Dal 20 al 23 aprile 2016, il Teatro Franco Parenti di Milano ha ospitato la quarta edizione de I Boreali, il più grande festival italiano dedicato alla cultura nord-europea.
Un’edizione caratterizzata da una grandissima varietà di eventi dedicati a musica, cinema, cibo, ma soprattutto letteratura. I Boreali infatti, mi hanno dato la possibilità di incontrare scrittori nordici e storie lontane.
Tre sono gli editori che hanno aderito alla manifestazione, coinvolgendo una o più voci provenienti dal proprio catalogo:
- Mondadori con Sara Stridsberg e il suo La gravità dell’amore, scrittrice svedese piuttosto affermata alla sua prima presentazione italiana.
- Sonzogno con Minna Lindgren e i suoi romanzi umoristici
- Iperborea, l’organizzatore del festival, ed editore rappresentativo per storia e qualità di questo tipo di letteratura.
Il festival è stato inaugurato da Fredrik Sjöberg, scrittore affascinante e bizzarro, e il suo L’arte di collezionare mosche. L’affiancare a una personalità così eccentrica un autore come Paolo Nori ha reso il risultato ancora più sorprendente.
Tra una battuta e l’altra ho capito di trovarmi di fronte a una forma inedita, un contenitore del tutto nuovo atto a raccontare un contenuto inedito e singolare come la passione di collezionare mosche. Un tratto dannatamente scientifico che nasconde secondo Sjöberg diversi aspetti letterari e un po’ di autobiografia.
Il racconto di una vita, partito dalle sue certezze, senza badare alla forma.
Una voce svedese che mi ha fatto capire quando i limiti di un isola possono diventare persino consolatori e quanto possa apparire diverso il mondo quando lo si guarda attraverso l’occhio di una piccola lente di ingrandimento – per mosche in questo caso.

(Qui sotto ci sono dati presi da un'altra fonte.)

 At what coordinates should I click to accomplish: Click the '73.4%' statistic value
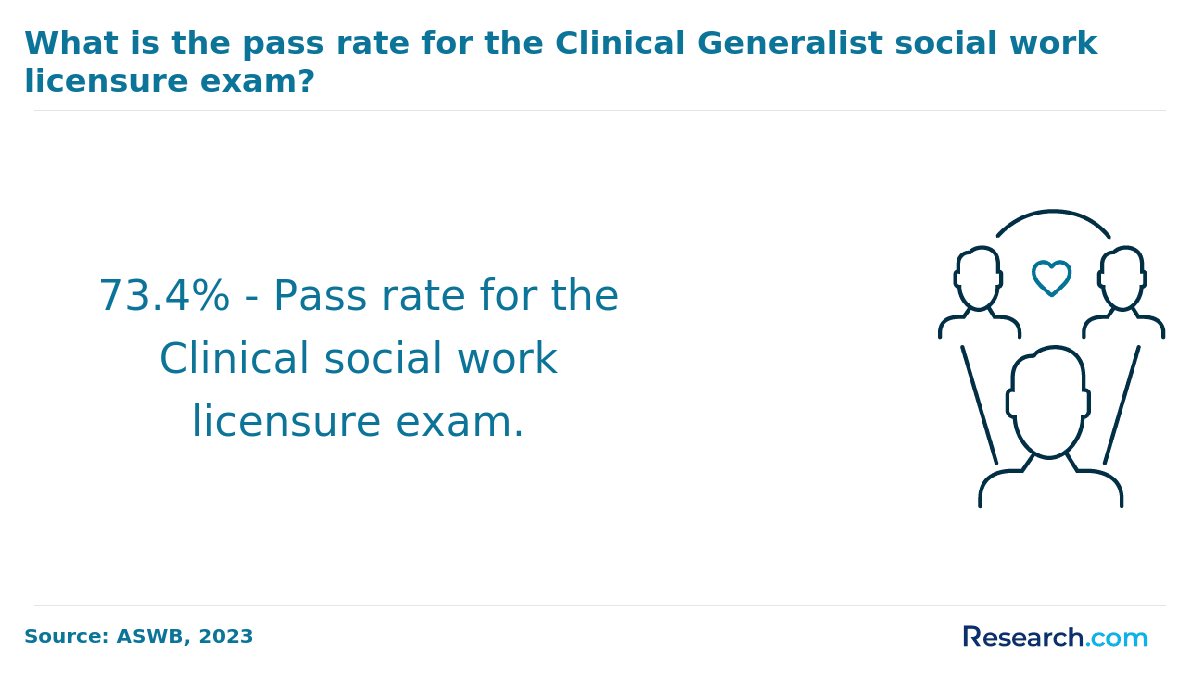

Sulla letteratura danese avevo diversi interrogativi, forse per la sua minor diffusione rispetto quelle più vicine. Ecco quindi che vedere Stig Dalager, uno degli autori più rappresentativi di questa terra, ha aiutato non poco.
Il suo lavoro è centrato sulla figura di Kierkegaard. Filosofo pessimista, dalla biografia travagliata, che diventa estremamente affascinante all’interno di un romanzo.
Il racconto di un uomo sospeso, il suo oscillare tra amore ed eternità, ci è restituito da una voce consapevole, che ha saputo unire prosa e filosofia.
Un gioco intorno alla verità per stabilire chi è il responsabile di cosa è buono e cosa è cattivo attraverso lo sguardo eterno al quale lo stesso Kierkegaard si rivolge.
L’uomo dell’istante sembra esser una prova ambiziosa alla quale non mi sottrarrò. Dalager è stato la rappresentazione di un fascino così lontano, così freddo ma allo stesso tempo vicino e consolatorio.
Ultima scoperta, quella di Monica Krestensen, una delle più note esploratrici polari nordeuropee. La sua lezione sui grandi esploratori del nord è stata una testimonianza inaspettata che mi ha permesso di guardare ai poli con occhio diverso. Il polo come un luogo estremo di perdizione, nel quale le ombre dell’animo umano vengono alla luce tra tabù ed estremismo.
Ecco quindi che l’esploratore diventa un eroe. Colui che ha il coraggio di spingersi lontano dalla civiltà, verso zone dove tutto era (ed è) sconosciuto, dove la realtà si fonde con il mito. Qui l’uomo si ritrova di fronte alla morte, dice la Krestensen, qui l’uomo si perde insieme al tempo in una bufera di neve.
Operazione Fritham, il suo secondo lavoro, sarà un ottimo modo per scoprire quanto questa esperienza di vita possa diventare potente.
Partecipare a I Boreali ha significato scoprire diverse voci inaspettate e mettersi in gioco.
Mi ha permesso di afferrare pensieri luminosi e farli brillare tra i ghiacci.